9. Überprüfen Sie die Qualität der DNA, wie in Schritt 4.11 beschrieben (siehe repräsentative Daten gezeigt in Abb. 2D). (optional) Anreicherung Analyse mittels quantitativer PCR durchführen wie zuvor beschrieben². Um das Zehnfache oder mehr Bereicherung beachtet werden.

(7) Bibliotheksbau

1. Berechnen Sie für jeden Eingang und ChIP DNA-Probe des Anteils der DNA im Bereich von 100 – 500-bp mit Abstrich-Analyse-Funktion der Software für die Mikrofluidik Elektrophorese Maschine. Schätzen das Probenvolumen erforderlich 2 ng von 100 – 500 bp DNA. Verwenden Sie 20 ng DNA im Bereich von 100 – 500-bp als "input" Probe.

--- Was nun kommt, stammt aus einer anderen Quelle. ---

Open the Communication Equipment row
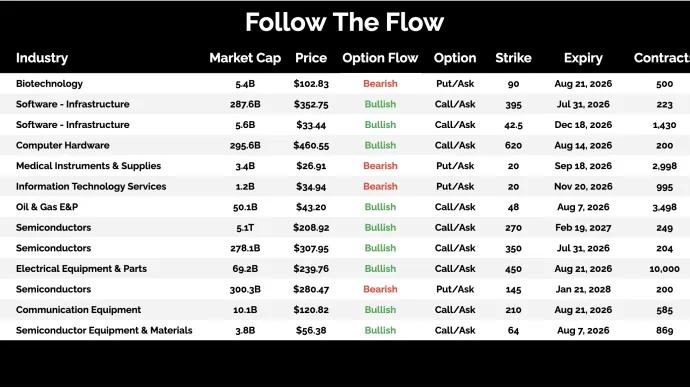Image resolution: width=690 pixels, height=388 pixels. pos(345,310)
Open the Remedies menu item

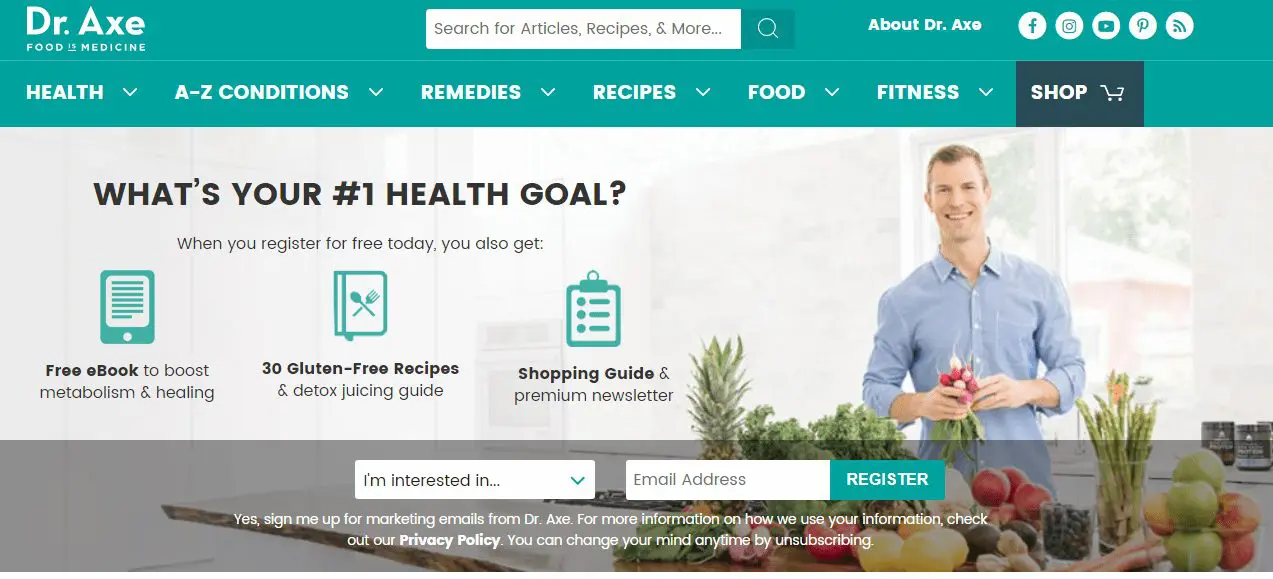pyautogui.click(x=471, y=92)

2. Pipette DNA-Proben in 8 Streifen PCR Tubes und H₂O, das Gesamtvolumen auf 10 µL. (optional) zu bringen, übersteigt die Menge an DNA 10 µL, proportional skalieren die folgende Reparatur-Ende-Reaktion und die Größenauswahl.
3. Ende-Reparatur-master-Mix vorzubereiten (siehe Tabelle der Materialien). Die DNA 4 µL Ende-Reparatur-master-Mix hinzu und inkubieren Sie für 30 min bei 20 ° C.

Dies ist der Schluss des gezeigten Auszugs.